[Provided records — start]

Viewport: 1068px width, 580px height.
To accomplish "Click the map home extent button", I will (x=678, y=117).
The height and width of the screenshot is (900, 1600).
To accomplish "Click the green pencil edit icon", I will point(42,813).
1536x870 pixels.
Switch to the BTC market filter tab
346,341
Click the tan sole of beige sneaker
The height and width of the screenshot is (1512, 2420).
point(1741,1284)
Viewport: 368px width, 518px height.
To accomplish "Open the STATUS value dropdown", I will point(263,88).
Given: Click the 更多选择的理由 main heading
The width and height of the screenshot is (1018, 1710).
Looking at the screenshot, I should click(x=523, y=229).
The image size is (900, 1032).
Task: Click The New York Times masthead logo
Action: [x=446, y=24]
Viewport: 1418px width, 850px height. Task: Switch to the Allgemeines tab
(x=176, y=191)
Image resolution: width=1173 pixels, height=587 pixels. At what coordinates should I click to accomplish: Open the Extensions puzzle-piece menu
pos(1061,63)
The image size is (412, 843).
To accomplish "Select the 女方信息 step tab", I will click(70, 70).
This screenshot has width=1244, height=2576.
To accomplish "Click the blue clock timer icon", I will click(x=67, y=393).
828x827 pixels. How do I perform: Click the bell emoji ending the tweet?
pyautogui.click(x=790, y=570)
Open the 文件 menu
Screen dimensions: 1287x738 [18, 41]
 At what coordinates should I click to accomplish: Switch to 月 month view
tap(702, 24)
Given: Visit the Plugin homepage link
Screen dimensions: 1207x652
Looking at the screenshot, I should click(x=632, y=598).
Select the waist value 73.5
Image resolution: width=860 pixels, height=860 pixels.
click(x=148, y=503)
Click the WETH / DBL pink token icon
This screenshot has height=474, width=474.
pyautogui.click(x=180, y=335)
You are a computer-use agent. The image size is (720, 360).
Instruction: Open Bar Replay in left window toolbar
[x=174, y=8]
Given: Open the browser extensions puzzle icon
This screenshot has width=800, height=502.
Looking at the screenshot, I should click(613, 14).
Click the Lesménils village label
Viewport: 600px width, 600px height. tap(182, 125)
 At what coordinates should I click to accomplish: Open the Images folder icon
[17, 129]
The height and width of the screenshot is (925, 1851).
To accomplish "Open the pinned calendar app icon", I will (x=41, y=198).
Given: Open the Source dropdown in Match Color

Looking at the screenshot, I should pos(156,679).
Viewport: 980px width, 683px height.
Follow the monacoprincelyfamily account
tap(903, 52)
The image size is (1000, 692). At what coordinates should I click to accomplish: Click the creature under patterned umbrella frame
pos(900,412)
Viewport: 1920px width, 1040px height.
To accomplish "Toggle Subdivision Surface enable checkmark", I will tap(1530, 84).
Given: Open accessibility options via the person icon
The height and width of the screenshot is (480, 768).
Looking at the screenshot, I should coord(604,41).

[Provided records — finish]

#### Task instructions
Repeat every entry exactly as written above.

#### Task answer
Viewport: 1068px width, 580px height.
To accomplish "Click the map home extent button", I will (x=678, y=117).
The height and width of the screenshot is (900, 1600).
To accomplish "Click the green pencil edit icon", I will point(42,813).
1536x870 pixels.
Switch to the BTC market filter tab
346,341
Click the tan sole of beige sneaker
The height and width of the screenshot is (1512, 2420).
point(1741,1284)
Viewport: 368px width, 518px height.
To accomplish "Open the STATUS value dropdown", I will point(263,88).
Given: Click the 更多选择的理由 main heading
The width and height of the screenshot is (1018, 1710).
Looking at the screenshot, I should click(x=523, y=229).
The image size is (900, 1032).
Task: Click The New York Times masthead logo
Action: [x=446, y=24]
Viewport: 1418px width, 850px height. Task: Switch to the Allgemeines tab
(x=176, y=191)
Image resolution: width=1173 pixels, height=587 pixels. At what coordinates should I click to accomplish: Open the Extensions puzzle-piece menu
pos(1061,63)
The image size is (412, 843).
To accomplish "Select the 女方信息 step tab", I will click(70, 70).
This screenshot has width=1244, height=2576.
To accomplish "Click the blue clock timer icon", I will click(x=67, y=393).
828x827 pixels. How do I perform: Click the bell emoji ending the tweet?
pyautogui.click(x=790, y=570)
Open the 文件 menu
Screen dimensions: 1287x738 [18, 41]
 At what coordinates should I click to accomplish: Switch to 月 month view
tap(702, 24)
Given: Visit the Plugin homepage link
Screen dimensions: 1207x652
Looking at the screenshot, I should click(x=632, y=598).
Select the waist value 73.5
Image resolution: width=860 pixels, height=860 pixels.
click(x=148, y=503)
Click the WETH / DBL pink token icon
This screenshot has height=474, width=474.
pyautogui.click(x=180, y=335)
You are a computer-use agent. The image size is (720, 360).
Instruction: Open Bar Replay in left window toolbar
[x=174, y=8]
Given: Open the browser extensions puzzle icon
This screenshot has width=800, height=502.
Looking at the screenshot, I should click(613, 14).
Click the Lesménils village label
Viewport: 600px width, 600px height. tap(182, 125)
 At what coordinates should I click to accomplish: Open the Images folder icon
[17, 129]
The height and width of the screenshot is (925, 1851).
To accomplish "Open the pinned calendar app icon", I will (x=41, y=198).
Given: Open the Source dropdown in Match Color

Looking at the screenshot, I should pos(156,679).
Viewport: 980px width, 683px height.
Follow the monacoprincelyfamily account
tap(903, 52)
The image size is (1000, 692). At what coordinates should I click to accomplish: Click the creature under patterned umbrella frame
pos(900,412)
Viewport: 1920px width, 1040px height.
To accomplish "Toggle Subdivision Surface enable checkmark", I will tap(1530, 84).
Given: Open accessibility options via the person icon
The height and width of the screenshot is (480, 768).
Looking at the screenshot, I should coord(604,41).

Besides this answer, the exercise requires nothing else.